> **EXERCISE OBJECTIVE**
Only the lines below between the one holding "Task: Click the window title text" and the one holding "This screenshot has height=634, width=1080.", inclusive, are to be reproduced word for word; the pictures are to be left out.

:: SOURCE MATERIAL

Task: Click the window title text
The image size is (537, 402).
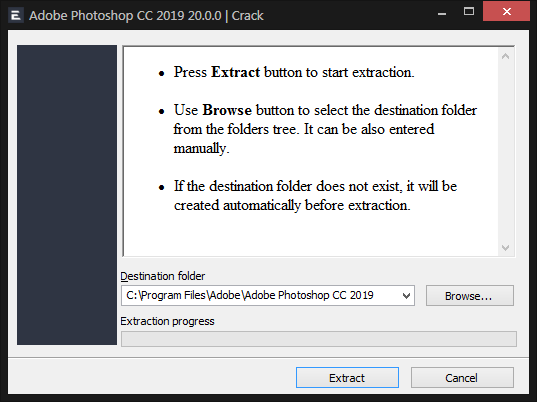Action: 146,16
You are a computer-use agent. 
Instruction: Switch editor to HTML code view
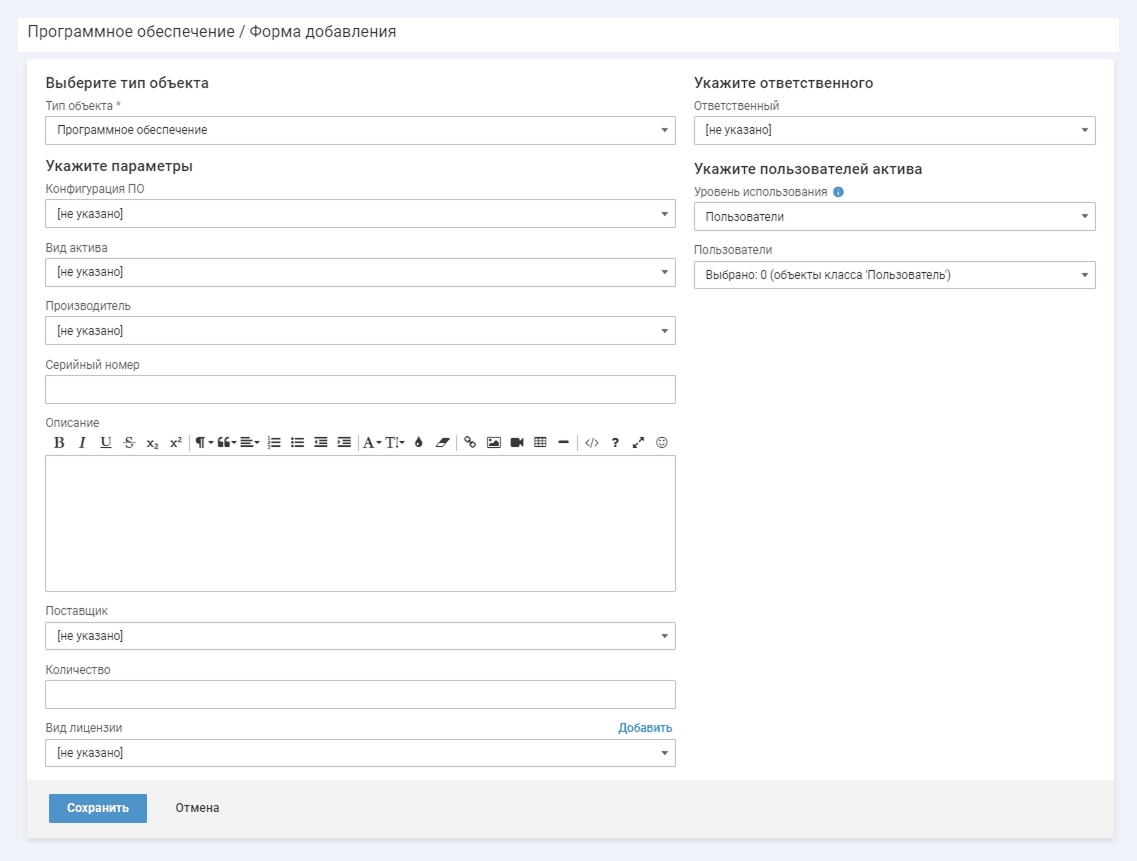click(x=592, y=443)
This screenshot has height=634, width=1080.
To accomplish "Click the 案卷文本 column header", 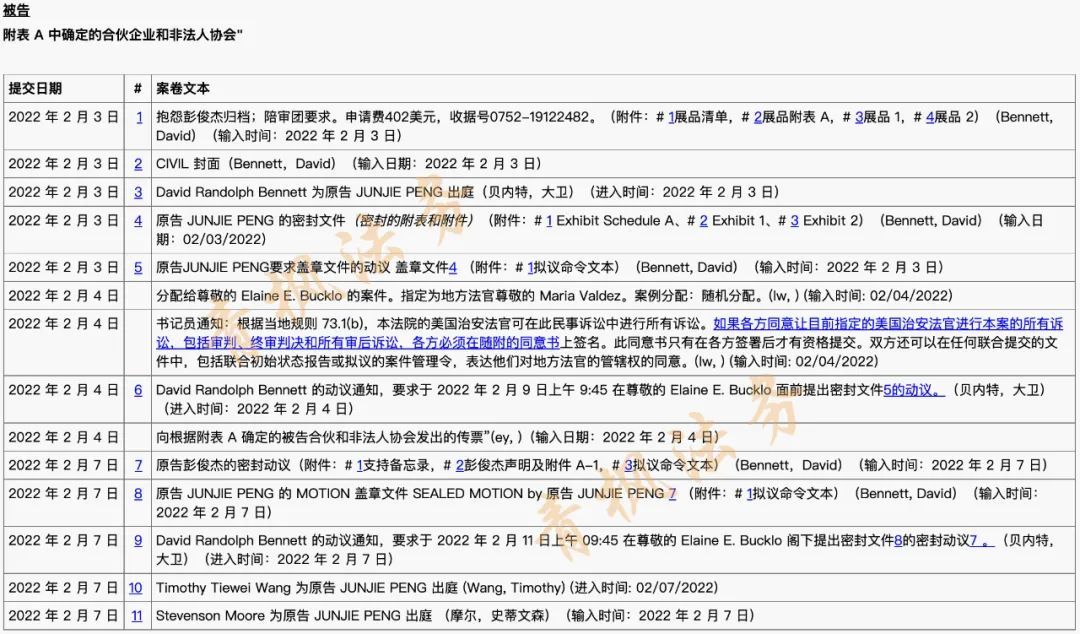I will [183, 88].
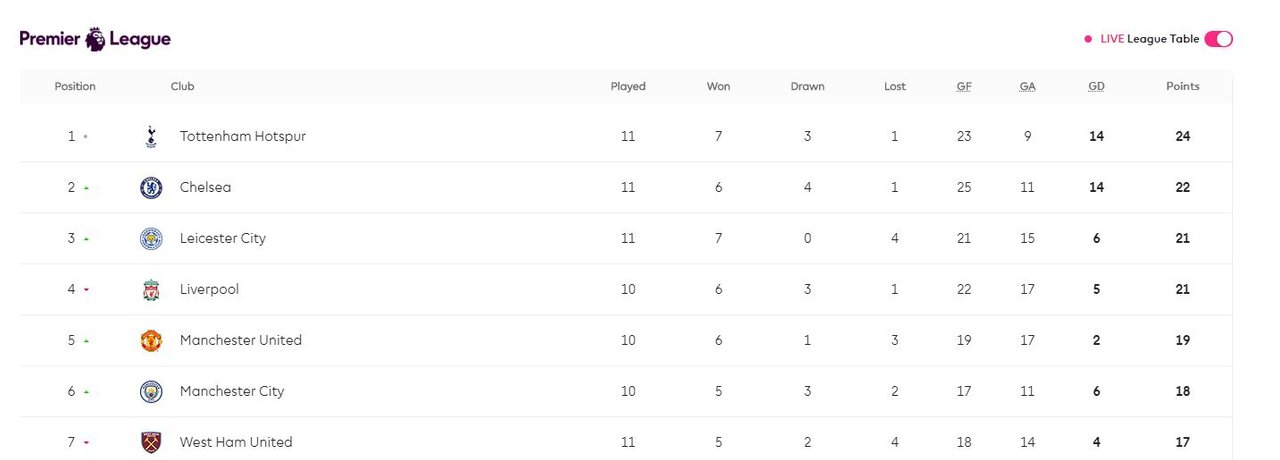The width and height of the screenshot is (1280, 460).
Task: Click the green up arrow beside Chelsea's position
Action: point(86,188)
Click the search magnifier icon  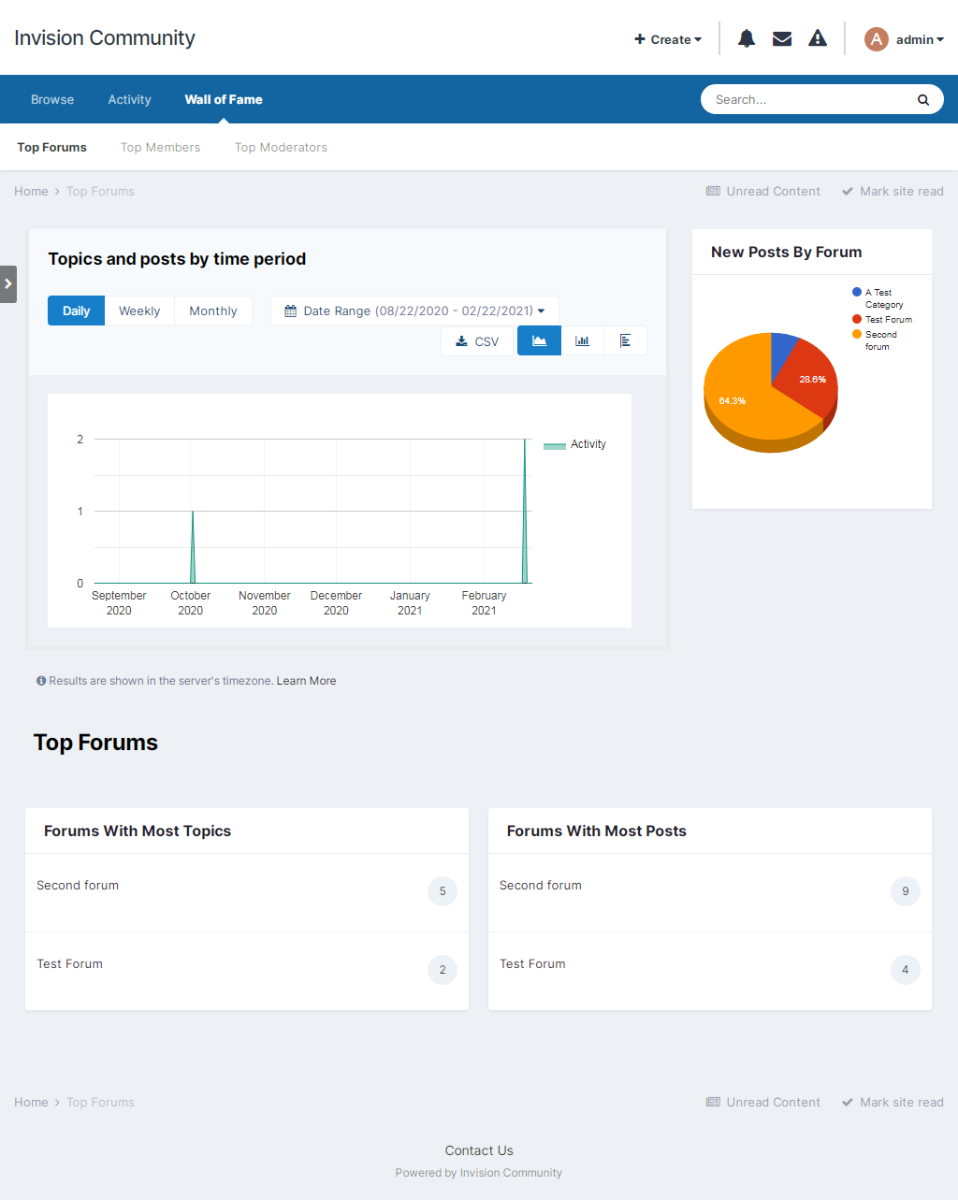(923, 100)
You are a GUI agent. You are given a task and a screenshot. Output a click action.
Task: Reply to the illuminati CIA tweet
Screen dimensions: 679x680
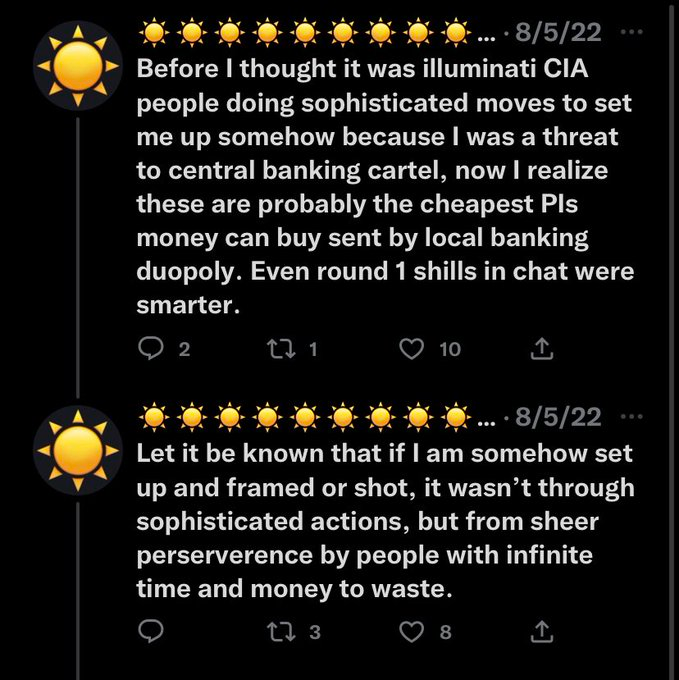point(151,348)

::::
:: SOURCE MATERIAL

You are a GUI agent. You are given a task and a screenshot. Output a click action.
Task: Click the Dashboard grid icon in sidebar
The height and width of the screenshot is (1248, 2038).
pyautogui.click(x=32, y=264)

::::
:: SOURCE MATERIAL

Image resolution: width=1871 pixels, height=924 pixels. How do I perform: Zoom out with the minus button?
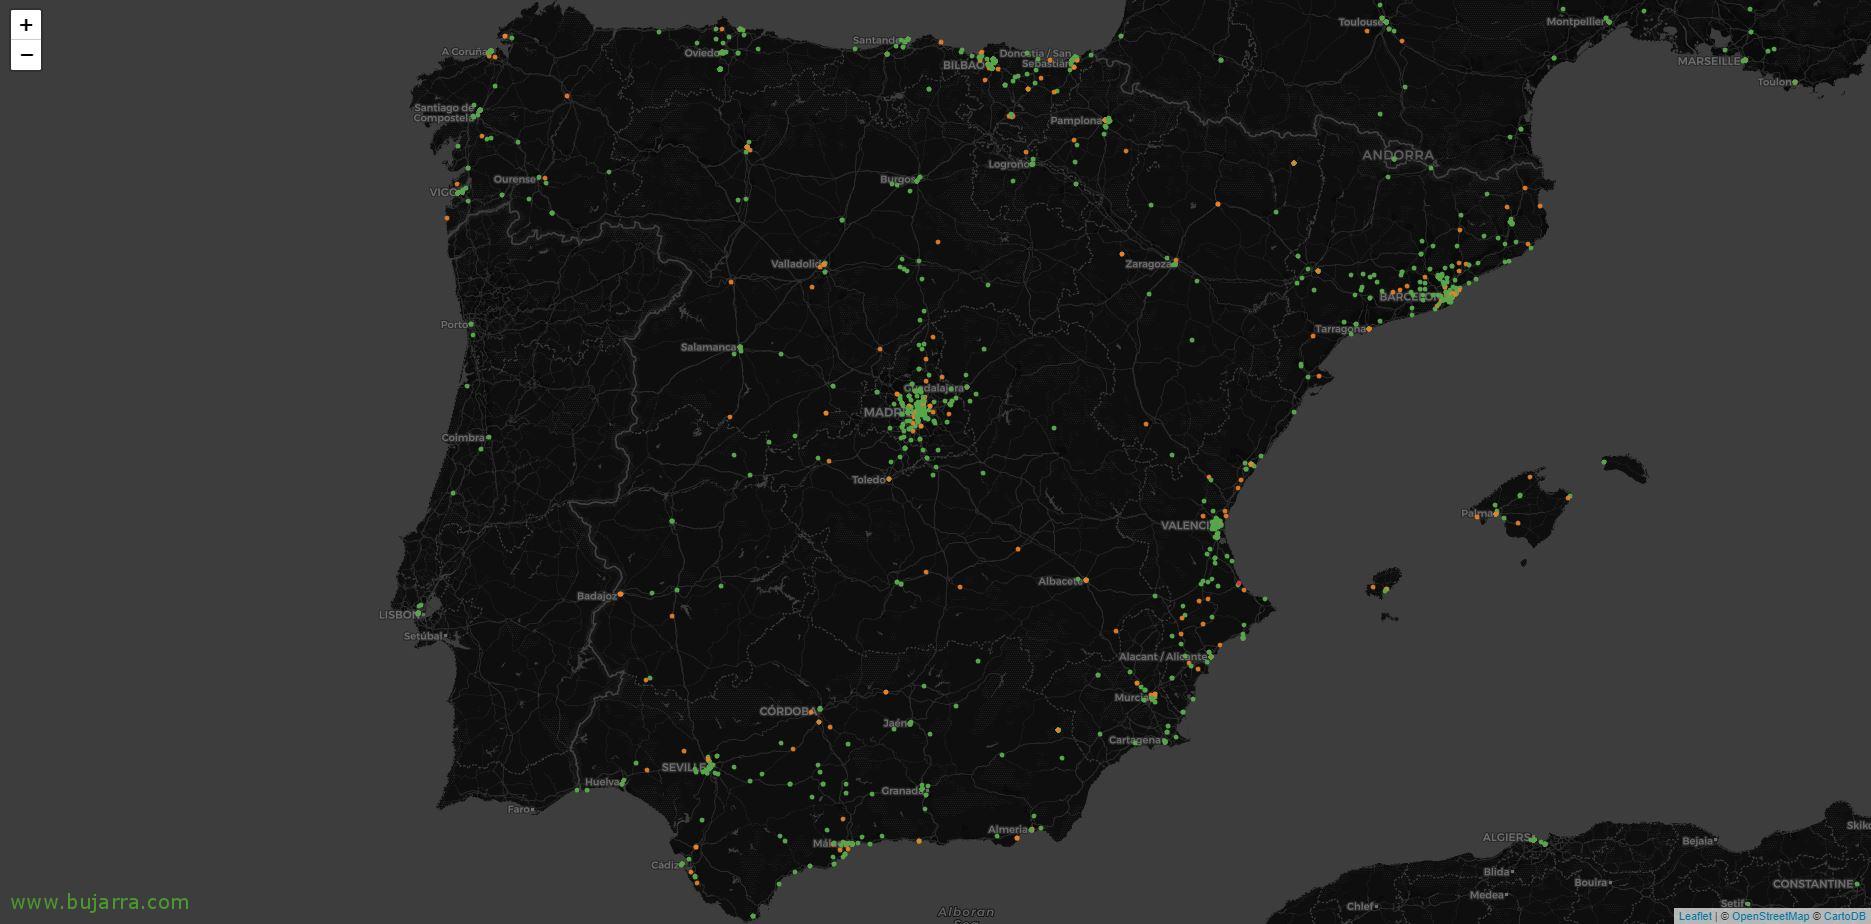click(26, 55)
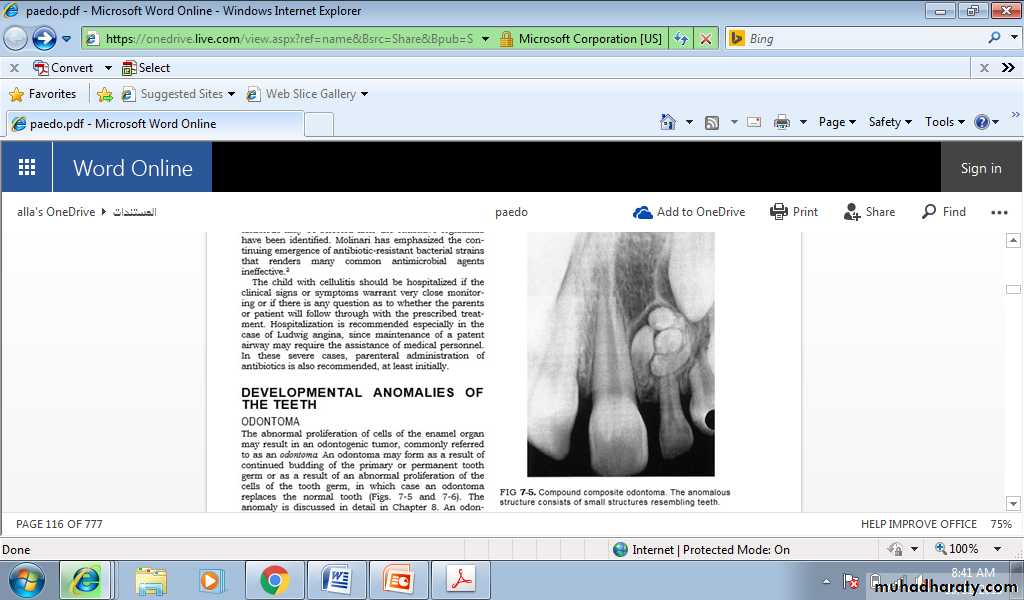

::::

> **SOLVED EXERCISE**
Task: Click the window title text
The image size is (537, 402).
Action: 146,16
You are a computer-use agent. 
Instruction: Switch editor to HTML code view
click(x=592, y=443)
This screenshot has height=634, width=1080.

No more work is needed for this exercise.